Due: March 30, 2004 (midnight)

For this assignment you will perform some analyses related to learning theory and then use WEKA to experiment with some recent learning methods discussed in class: support vector machine, instance-based learner, and ensemble methods.

  1. Exercise 7.2 (page 227 of Mitchell's book). Show all work and justify all answers.
  2. Exercise 7.5 (b) (page 228 of Mitchell's book). Show all work and justify all answers.
  3. Using WEKA's experimenter environment, perform the following experiment. This is similar to the experiment performed in HW3, but note differences.
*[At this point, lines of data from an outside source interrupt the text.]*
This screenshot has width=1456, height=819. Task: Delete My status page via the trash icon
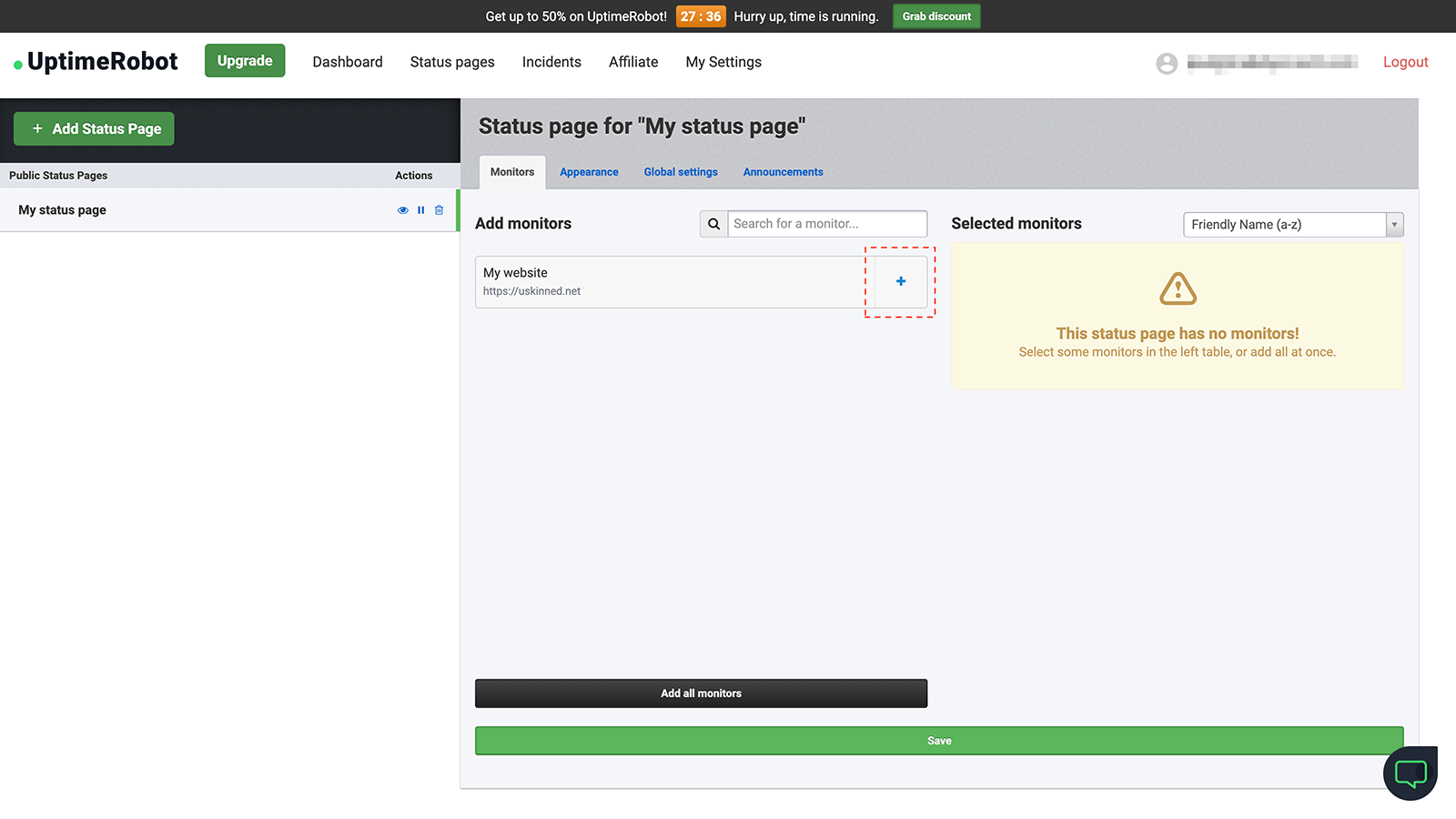[439, 210]
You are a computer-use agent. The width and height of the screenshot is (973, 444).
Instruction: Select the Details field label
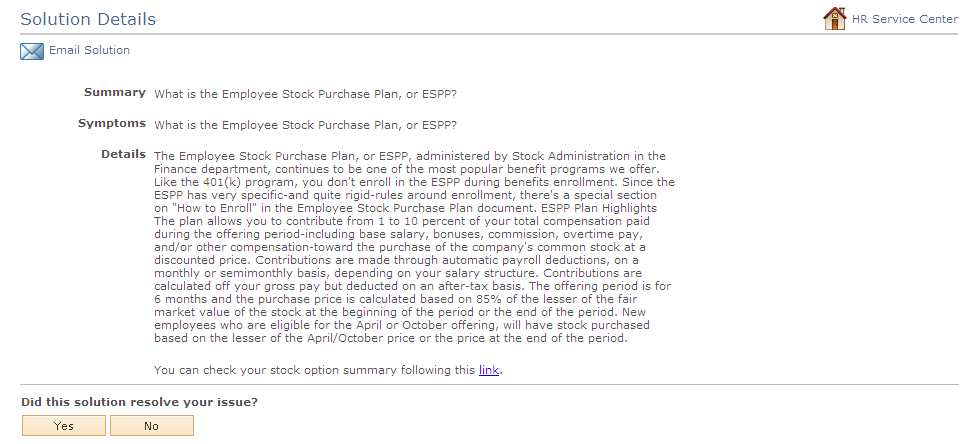123,154
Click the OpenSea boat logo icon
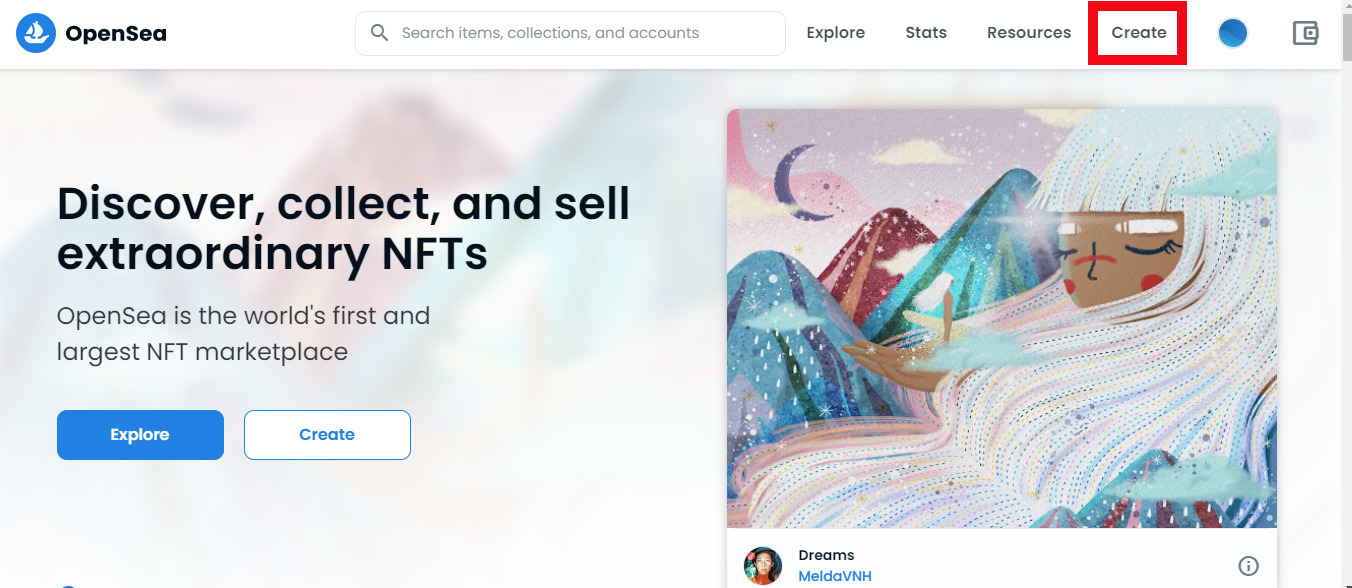The height and width of the screenshot is (588, 1352). click(x=35, y=33)
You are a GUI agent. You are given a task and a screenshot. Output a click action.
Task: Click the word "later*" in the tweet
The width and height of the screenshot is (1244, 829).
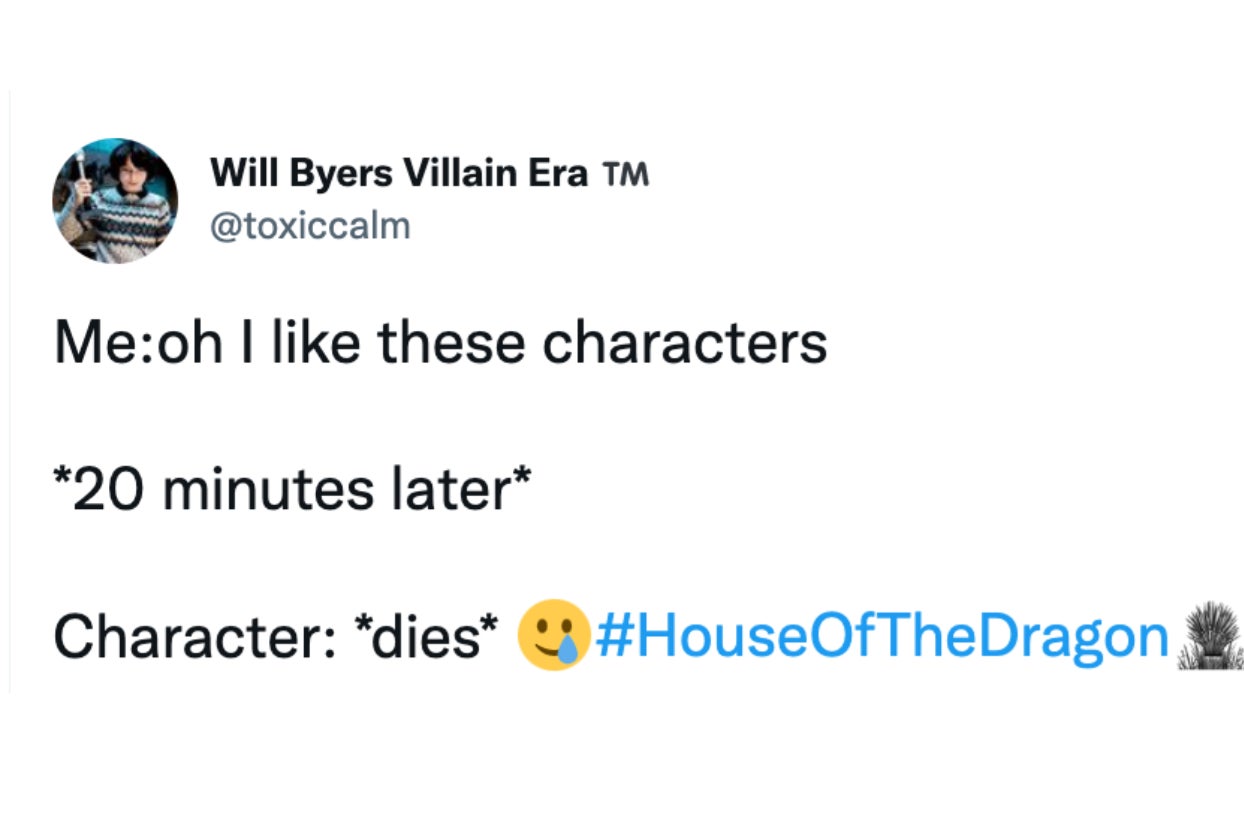coord(470,489)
    1. For the Results Destination section, select ARFF file and provide a file name in which to store the experimental results.
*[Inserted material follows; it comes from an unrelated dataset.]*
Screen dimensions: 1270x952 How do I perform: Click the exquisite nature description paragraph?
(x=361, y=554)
    2. For Experiment Type, choose 10-fold cross-validation and classification.
    3. For Iteration Control, choose 1 iteration and data sets first. (*** different from HW3)
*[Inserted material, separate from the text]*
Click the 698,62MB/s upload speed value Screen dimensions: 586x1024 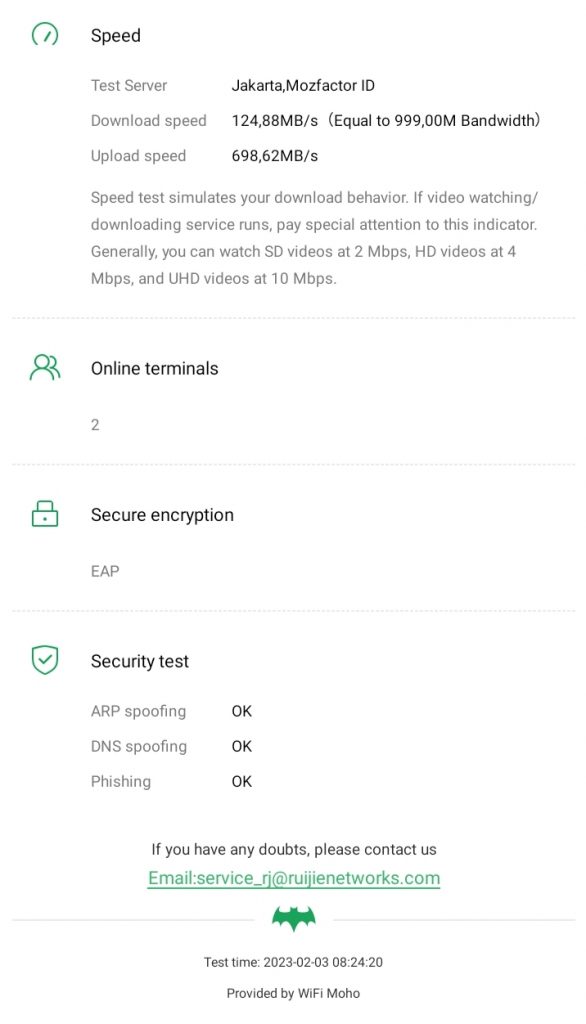275,156
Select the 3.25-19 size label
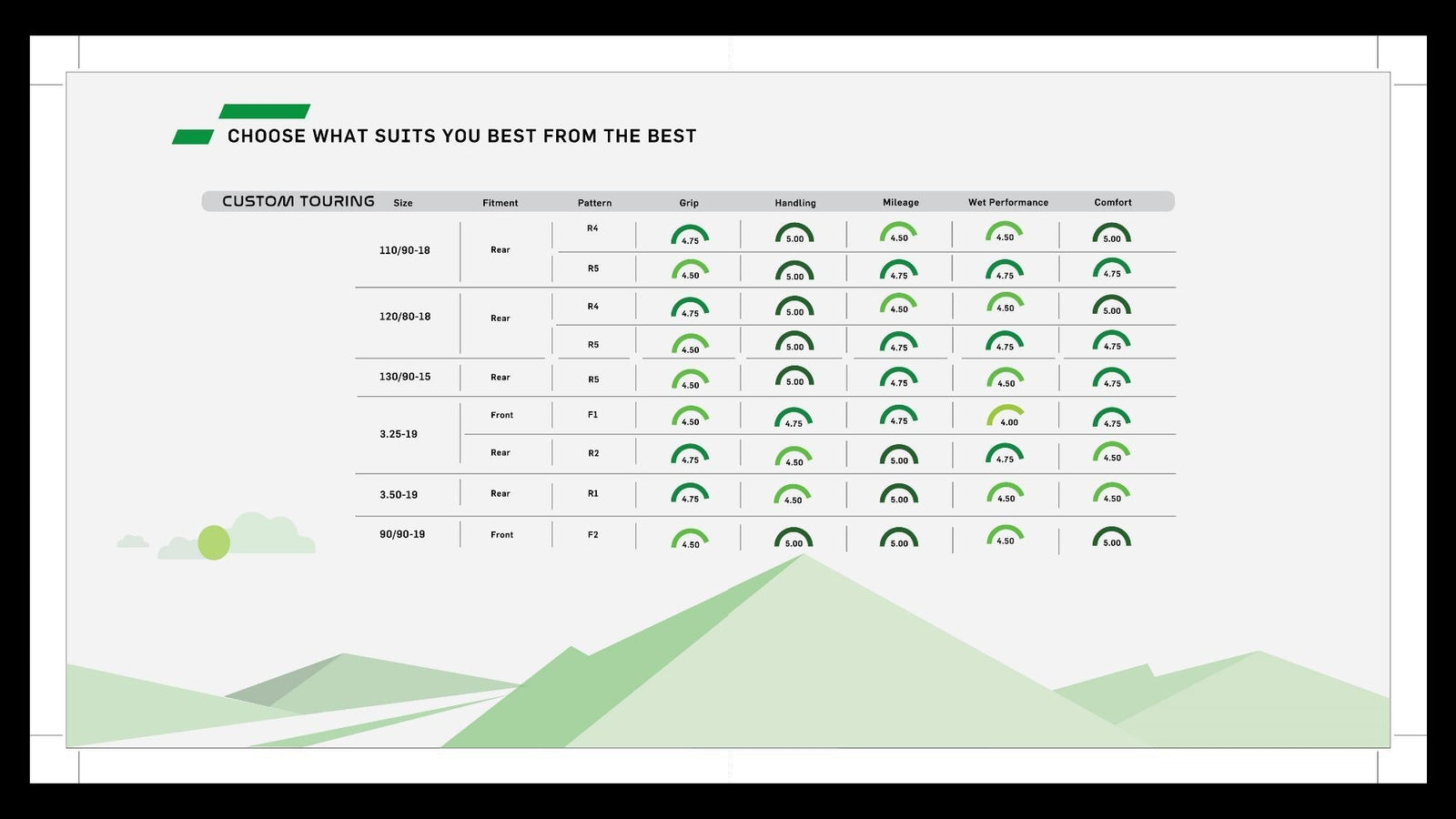Image resolution: width=1456 pixels, height=819 pixels. (x=399, y=434)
    4. Select the following five datasets that come with WEKA: contact-lenses, iris, labor, soybean and weather.
    5. Select the following classifiers with default parameter settings, except as noted (*** different from HW3):
      • bayes.NaiveBayes
      • trees.j48.J48
      • lazy.IBk
      • lazy.IBk -K 3
      • lazy.IBk -K 5
      • functions.supportVector.SMO
      • meta.AdaBoostM1 (with J48 as the base classifer)
      • meta.vote (with ConjunctiveRule, NaiveBayes, and J48 as the ensemble classifers)
    6. Run the experiment.
    7. Analyze the results by loading the ARFF results file, select "Percent_incorrect" as the comparison field, set the significance level to 0.05, select NaiveBayes as the test base, check to show standard deviations, and perform the test. (*** different from HW3)
  4. Construct a table of classifiers vs. datasets, and in each entry, enter the error and standard deviation of that classifier on that dataset from the above experiment. Also, add an asterisk to the end of the entry for each dataset/classifier pair for which the classifier outperforms NaiveBayes at the 0.05 level.
  5. For each dataset indicate which classifier has the best performance on that dataset, where "best" is based on the error value alone, ignoring standard deviation and significance.
  6. For the three versions of the IBk lazy learner, indicate which one had the lowest error for each of the datasets.
  7. For the two ensemble learners (AdaBoostM1 and Vote), indicate which one had the lowest error for each of the datasets.
  8. Email to me (holder@cse.uta.edu) your nicely-formatted report (MSWord, PDF or PostScript) containing the requested information referred to above.